Yes. I’m clearly talking about the double standard from democratic party establishment supporters. Bernie is bad because he’ll scare away old people, but Biden is never bad because he’ll scare away people who want some sort of progressive agenda. When the people who don’t like Bernie are scared away, that’s Bernie’s fault. But when the people who don’t like Biden are scared away, that’s their own fault. The concern and blame for scaring away voters only works in one direction.
Or, to put it another way, why is it that progressives always have to give up their values and fall in line and vote for someone they don’t like, but people supporting the “moderate” conservative establishment corporate candidate never have to suck it up and vote for a progressive? The “they’ll scare away these voters!” narrative only is ever used to favor the establishment candidates.
We can’t nominate Bernie, because he might scare away establishment voters. But we can nominate Biden just fine, even if he scares away progressive voters, because fuck them and it’s their own fault and they better fucking fall in line or they personally suck Trump’s dick.
Why is that?
Because voter opinions are a bell curve, and bell curves are always a lot bigger towards the middle.
In case you don’t remember, Shitbag Sanders got his ass kicked in the primaries, especially in 2020. The voters have sent a message that we don’t want his fucking revolution.

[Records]
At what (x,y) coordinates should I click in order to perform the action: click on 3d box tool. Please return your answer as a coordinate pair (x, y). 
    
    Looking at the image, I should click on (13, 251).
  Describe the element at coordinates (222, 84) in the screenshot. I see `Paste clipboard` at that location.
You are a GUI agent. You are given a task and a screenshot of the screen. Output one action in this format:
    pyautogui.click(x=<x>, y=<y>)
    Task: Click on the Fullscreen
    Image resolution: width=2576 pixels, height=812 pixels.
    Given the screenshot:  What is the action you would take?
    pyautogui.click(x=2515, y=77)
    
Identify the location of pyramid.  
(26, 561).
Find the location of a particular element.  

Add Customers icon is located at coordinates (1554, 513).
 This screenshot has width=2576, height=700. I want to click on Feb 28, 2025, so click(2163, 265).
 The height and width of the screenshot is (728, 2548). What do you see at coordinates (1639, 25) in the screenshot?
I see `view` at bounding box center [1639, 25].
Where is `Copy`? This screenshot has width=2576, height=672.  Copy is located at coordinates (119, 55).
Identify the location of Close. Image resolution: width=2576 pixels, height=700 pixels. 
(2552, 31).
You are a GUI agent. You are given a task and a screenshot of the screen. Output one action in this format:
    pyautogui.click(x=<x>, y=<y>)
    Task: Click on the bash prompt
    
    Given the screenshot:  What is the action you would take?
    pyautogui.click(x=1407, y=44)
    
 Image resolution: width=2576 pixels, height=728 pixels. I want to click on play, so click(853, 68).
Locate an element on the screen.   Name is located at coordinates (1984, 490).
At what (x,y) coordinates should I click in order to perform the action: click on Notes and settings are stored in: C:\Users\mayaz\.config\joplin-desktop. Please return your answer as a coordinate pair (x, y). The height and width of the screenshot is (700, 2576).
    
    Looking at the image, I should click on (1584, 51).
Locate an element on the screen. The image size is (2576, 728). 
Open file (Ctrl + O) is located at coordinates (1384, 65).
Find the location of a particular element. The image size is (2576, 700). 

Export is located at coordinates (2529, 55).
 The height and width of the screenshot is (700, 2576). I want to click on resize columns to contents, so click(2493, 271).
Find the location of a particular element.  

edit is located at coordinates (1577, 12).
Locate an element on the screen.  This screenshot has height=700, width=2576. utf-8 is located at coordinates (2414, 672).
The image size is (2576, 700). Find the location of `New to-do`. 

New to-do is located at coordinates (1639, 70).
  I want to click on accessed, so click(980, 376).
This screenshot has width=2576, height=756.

## Stated exercise A
Quote the stretch of the political discussion from "Yes. I’m clearly" through "the establishment candidates.".
## Stated exercise B
In the political discussion, which year's primaries are singled out as the ones Sanders lost especially badly?

## Final result A
Yes. I’m clearly talking about the double standard from democratic party establishment supporters. Bernie is bad because he’ll scare away old people, but Biden is never bad because he’ll scare away people who want some sort of progressive agenda. When the people who don’t like Bernie are scared away, that’s Bernie’s fault. But when the people who don’t like Biden are scared away, that’s their own fault. The concern and blame for scaring away voters only works in one direction.
Or, to put it another way, why is it that progressives always have to give up their values and fall in line and vote for someone they don’t like, but people supporting the “moderate” conservative establishment corporate candidate never have to suck it up and vote for a progressive? The “they’ll scare away these voters!” narrative only is ever used to favor the establishment candidates.

## Final result B
2020